In about 1999, my family and I went to visit some friends of the family in Port Alberni, BC.  When the hostess pulled out the can to the left of this paragraph to spray some olive oil on a pan, I was intrigued.  A couple years later, I came across one of these Mistos at The Bay, and purchased it.  They were about 60% more expensive back then compared to now, but I would do it all over if I could.  At the time, I was concerned (mistakenly) about aerosols, because concerns about aerosols and CFCs had somehow become an issue, so in my mind buying a Misto was an excellent way to address that problem.  The issue with aerosols and CFCs was apparently resolved decades prior to that, because now a different propellant is used in aerosol sprays that does not contribute to the greenhouse effect.  I'm not 100% sure I believe that there is no damage caused by aerosols in their current form, but for the sake of this blog entry, I'm willing accept it for now. 

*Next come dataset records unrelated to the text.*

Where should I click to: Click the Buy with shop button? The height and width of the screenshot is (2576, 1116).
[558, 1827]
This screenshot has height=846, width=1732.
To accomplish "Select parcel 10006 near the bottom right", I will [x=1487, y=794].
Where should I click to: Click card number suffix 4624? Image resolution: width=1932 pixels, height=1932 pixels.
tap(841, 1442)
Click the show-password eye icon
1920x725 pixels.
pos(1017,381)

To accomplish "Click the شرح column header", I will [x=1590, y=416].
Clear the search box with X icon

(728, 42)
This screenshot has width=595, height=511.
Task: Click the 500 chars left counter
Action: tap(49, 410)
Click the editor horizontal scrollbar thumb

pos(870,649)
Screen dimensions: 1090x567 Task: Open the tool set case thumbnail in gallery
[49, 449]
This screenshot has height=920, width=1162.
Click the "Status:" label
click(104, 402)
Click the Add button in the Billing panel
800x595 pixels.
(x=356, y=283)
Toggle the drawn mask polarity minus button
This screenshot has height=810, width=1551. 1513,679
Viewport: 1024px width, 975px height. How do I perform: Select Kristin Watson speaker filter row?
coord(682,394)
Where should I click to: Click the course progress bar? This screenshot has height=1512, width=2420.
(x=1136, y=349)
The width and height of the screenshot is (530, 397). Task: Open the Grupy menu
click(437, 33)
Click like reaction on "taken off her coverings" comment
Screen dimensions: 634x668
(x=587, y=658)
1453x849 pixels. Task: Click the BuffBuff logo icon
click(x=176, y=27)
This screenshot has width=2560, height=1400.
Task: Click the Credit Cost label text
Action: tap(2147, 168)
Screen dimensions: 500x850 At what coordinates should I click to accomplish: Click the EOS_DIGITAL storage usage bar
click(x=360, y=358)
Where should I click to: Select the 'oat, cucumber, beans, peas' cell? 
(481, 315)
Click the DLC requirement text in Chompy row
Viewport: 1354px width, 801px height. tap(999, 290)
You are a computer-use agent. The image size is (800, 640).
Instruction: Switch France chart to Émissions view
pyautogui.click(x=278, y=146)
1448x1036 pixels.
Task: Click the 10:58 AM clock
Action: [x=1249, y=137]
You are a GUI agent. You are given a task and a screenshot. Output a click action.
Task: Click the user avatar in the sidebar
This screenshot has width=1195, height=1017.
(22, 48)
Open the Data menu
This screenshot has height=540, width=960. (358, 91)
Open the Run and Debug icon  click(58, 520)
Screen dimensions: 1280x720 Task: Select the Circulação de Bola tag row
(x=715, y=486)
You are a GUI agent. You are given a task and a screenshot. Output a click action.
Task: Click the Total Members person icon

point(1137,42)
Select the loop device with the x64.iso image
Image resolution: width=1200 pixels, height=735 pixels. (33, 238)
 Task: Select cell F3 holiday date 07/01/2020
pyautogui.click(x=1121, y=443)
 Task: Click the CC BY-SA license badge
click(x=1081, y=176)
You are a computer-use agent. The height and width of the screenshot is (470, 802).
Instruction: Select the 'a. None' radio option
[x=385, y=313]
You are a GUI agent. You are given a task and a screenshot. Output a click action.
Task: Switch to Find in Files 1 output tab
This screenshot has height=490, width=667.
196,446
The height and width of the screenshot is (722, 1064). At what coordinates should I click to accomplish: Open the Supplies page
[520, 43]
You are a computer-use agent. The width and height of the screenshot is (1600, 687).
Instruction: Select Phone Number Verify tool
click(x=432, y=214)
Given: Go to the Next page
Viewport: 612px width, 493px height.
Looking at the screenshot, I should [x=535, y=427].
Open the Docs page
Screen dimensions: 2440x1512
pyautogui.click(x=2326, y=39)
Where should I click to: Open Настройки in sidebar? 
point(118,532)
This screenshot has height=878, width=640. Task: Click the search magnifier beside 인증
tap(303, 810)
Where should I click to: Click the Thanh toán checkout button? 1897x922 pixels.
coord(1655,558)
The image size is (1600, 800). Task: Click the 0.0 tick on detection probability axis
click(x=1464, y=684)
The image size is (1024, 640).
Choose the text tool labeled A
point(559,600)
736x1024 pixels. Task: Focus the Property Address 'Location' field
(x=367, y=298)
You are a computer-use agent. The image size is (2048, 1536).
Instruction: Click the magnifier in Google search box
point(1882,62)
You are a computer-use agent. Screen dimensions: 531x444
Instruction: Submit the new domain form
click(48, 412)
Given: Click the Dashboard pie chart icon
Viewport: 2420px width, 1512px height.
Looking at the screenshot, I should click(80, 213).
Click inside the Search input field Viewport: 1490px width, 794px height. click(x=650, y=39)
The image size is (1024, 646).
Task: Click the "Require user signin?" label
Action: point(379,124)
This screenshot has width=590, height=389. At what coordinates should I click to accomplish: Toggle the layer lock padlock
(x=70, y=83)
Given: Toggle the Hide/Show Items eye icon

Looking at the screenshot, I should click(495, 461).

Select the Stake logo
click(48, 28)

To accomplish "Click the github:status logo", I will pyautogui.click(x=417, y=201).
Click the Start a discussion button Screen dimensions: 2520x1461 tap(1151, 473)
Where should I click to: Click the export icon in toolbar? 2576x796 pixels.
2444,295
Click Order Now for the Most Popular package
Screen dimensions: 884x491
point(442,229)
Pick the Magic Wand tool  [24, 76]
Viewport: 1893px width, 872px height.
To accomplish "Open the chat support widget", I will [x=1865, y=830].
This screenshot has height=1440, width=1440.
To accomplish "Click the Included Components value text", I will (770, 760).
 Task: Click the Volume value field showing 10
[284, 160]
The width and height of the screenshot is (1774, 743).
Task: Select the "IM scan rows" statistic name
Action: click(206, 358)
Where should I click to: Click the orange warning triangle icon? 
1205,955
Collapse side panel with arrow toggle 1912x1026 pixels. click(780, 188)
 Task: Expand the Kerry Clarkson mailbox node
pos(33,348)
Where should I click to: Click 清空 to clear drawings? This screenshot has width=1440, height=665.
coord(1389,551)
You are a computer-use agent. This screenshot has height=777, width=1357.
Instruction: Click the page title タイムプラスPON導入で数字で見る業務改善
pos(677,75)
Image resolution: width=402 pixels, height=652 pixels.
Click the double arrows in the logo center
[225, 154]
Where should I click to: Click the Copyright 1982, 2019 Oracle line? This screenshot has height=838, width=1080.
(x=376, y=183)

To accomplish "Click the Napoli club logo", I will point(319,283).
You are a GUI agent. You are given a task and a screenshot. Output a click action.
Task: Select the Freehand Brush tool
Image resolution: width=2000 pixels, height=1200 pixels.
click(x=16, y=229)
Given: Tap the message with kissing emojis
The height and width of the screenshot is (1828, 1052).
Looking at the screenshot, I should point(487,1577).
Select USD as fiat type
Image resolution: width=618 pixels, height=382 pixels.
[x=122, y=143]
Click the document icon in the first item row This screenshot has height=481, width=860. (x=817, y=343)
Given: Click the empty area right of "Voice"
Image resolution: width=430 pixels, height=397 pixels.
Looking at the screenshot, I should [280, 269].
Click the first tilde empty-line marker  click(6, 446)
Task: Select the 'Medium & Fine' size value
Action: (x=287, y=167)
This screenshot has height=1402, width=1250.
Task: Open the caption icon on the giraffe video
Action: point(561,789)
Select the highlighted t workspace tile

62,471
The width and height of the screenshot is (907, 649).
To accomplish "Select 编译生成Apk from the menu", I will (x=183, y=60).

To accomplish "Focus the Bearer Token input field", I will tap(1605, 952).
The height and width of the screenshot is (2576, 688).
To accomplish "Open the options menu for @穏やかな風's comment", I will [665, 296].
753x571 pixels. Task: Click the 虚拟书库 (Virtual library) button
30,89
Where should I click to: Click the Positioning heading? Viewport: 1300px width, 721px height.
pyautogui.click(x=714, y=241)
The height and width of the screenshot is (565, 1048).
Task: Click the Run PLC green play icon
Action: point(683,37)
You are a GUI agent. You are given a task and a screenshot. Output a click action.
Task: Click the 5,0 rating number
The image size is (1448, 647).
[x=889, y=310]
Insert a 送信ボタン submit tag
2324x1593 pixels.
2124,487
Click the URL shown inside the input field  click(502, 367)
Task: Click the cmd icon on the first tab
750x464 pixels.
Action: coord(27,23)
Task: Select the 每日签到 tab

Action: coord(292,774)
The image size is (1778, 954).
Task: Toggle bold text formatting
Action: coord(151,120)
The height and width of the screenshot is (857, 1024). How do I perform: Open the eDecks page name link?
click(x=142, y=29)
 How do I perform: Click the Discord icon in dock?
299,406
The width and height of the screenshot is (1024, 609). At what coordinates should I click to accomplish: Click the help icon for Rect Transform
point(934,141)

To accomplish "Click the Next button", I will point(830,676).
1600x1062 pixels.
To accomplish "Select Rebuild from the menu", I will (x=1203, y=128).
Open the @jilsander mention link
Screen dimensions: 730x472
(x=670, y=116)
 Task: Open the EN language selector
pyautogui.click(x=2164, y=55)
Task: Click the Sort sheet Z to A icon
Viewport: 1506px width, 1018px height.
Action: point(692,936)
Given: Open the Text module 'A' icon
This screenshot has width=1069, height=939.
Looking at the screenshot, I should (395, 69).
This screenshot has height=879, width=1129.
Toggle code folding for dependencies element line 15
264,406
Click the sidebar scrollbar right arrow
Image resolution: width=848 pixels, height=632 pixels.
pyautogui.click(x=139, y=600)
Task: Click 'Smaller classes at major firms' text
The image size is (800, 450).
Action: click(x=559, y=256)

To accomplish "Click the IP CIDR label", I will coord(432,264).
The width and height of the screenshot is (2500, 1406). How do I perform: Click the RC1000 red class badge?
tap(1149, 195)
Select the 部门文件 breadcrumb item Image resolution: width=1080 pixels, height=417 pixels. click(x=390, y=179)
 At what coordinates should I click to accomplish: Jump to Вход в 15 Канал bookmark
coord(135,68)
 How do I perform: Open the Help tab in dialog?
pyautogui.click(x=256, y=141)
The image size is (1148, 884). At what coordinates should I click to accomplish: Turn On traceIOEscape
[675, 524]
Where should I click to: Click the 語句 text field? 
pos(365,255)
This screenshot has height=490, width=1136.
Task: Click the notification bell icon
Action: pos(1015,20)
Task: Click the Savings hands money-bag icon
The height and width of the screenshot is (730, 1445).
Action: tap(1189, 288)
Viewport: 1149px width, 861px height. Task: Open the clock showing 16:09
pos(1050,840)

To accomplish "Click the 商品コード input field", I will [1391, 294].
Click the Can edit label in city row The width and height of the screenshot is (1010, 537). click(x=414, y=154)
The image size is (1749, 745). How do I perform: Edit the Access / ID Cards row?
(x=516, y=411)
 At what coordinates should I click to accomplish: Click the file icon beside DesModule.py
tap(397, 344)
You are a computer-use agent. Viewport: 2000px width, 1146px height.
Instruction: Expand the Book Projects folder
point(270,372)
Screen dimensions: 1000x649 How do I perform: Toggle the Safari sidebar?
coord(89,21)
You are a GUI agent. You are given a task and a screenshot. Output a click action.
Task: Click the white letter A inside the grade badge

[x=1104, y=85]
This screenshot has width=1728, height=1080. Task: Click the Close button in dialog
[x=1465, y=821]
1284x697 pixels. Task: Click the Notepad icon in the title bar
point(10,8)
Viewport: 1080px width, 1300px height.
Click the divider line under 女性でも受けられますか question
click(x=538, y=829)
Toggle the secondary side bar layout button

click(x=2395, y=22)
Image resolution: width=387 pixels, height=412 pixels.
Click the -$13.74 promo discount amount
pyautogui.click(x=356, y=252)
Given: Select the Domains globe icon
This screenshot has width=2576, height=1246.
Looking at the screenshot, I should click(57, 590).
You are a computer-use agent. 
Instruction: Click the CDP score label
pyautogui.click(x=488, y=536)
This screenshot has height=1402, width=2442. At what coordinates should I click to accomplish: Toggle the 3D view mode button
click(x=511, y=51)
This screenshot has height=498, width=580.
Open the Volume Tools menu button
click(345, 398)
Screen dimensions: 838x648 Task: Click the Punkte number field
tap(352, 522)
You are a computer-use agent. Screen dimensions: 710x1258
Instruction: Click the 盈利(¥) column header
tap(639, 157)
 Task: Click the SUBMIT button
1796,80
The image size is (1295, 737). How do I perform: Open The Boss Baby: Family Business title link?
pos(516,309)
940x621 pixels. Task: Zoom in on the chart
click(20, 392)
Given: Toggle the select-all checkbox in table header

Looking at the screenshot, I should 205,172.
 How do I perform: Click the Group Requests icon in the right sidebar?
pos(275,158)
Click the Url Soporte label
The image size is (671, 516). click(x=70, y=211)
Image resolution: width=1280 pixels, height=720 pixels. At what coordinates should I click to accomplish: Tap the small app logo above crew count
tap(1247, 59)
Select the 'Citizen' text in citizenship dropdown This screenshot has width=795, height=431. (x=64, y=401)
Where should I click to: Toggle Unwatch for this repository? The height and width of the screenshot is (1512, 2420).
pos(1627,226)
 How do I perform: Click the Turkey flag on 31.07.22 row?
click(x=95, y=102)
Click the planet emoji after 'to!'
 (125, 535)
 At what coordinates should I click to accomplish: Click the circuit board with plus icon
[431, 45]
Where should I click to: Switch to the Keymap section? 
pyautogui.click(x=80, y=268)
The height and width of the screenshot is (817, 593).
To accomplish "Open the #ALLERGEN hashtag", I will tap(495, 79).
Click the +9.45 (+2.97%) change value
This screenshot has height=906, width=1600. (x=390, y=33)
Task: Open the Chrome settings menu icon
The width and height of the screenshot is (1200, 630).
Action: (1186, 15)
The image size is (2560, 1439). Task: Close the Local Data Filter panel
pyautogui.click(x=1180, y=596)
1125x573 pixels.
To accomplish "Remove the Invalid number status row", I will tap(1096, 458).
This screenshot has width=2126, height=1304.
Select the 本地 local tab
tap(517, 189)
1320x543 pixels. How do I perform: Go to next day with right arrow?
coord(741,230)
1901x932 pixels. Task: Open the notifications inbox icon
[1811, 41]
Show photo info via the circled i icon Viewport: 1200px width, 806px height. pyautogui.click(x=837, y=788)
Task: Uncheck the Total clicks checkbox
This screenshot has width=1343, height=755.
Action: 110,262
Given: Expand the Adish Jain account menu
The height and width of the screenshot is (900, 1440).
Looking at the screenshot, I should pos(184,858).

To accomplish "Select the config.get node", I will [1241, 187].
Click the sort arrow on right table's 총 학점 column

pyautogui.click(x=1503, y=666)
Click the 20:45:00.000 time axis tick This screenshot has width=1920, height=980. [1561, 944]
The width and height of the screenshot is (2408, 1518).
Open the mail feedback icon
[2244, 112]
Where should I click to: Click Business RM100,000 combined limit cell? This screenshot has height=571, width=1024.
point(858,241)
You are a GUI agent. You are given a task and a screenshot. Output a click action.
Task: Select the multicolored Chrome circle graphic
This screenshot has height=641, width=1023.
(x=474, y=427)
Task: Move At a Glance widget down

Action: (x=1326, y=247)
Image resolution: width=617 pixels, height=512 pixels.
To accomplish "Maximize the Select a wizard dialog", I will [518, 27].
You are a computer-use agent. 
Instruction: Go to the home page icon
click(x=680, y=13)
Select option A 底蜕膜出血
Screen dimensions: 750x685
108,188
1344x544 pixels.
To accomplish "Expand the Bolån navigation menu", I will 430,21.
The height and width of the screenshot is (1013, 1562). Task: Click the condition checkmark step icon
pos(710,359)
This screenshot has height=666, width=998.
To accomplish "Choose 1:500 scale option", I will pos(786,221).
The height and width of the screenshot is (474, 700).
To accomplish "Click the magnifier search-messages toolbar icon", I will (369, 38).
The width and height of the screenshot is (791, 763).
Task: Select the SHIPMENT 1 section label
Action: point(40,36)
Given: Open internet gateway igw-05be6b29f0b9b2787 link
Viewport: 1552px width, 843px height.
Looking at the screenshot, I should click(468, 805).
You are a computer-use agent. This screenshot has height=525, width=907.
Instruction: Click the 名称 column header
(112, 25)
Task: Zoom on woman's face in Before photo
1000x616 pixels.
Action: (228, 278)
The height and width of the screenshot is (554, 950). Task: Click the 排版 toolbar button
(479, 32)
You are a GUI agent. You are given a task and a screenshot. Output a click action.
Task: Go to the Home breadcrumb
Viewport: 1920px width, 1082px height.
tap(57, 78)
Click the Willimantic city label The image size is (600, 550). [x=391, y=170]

In any event, we will assume that aerosols are safe and that no negative effects arise as a result of the actual act of spraying them.  Are there any other reasons why someone being eco-friendly and trying to save money might still think of investing a little extra money to purchase a Misto?  Well, to start off, there is the fact that I have spent about $1.00 on cooking spray in the past decade that I've had my Misto (other than the initial up-front investment of about $15.00 for the Misto).  I have had to refill it either twice or three times since I got it.  I'm not sure what others spend on cooking sprays, but I'm going to have to guess that even one disposable can costs more than that.  Multiplied by the number of cans that a household might go through in a decade and I think the Misto comes out as the clear winner on the economical front.

When it comes to the environmental impact, it seems that the reusable nature of the Misto would have a clear advantage over disposable cans.  I'm not 100% sure whether the manufacturing process to make the Misto bottle would create an equal or greater impact than one disposable can, but I can imagine that it would, give the fact that it is made of heavier metal.  Nevertheless, when you take into account the number of additional cans that the Misto will eliminate the need for, I am going to assume that the manufacturing impact is less overall for the Misto.  Also, because it means you send less garbage to recycling (it appears that cooking spray cans  may be recycled, at least in some areas), there is less environmental impact and energy used over the lifetime of the product.

So, you may ask, how are Mistos used and would I buy one again?  Whenever I am thinking of buying something, I always try to ask others whether they would consider buying the same product again.  This has saved me hundreds of dollars on products that I thought would be great, but don't work well in practice.  The Misto works by the operator pushing down and pumping the lid of the Misto bottle, which pushes air into the canister and builds up pressure.  After a few pumps (about four or five before it becomes too difficult to continue pumping due to pressure build up) you take off the lid to spray the oil just like any other cooking spray, except that it will not continue spraying for more than about seven seconds or so.  When I oil my muffin tins, for example, I can spray the spaces for about three of the muffins before I have to re-pump.  The only time I have run into any issues with the Misto have been the result of operator-error, i.e. when I have sprayed for too long and the Misto has lost pressure, then the oil comes out in a stream as opposed to a spray.  When you run out of oil in the Misto, you can unscrew the top, rinse it out, then refill it.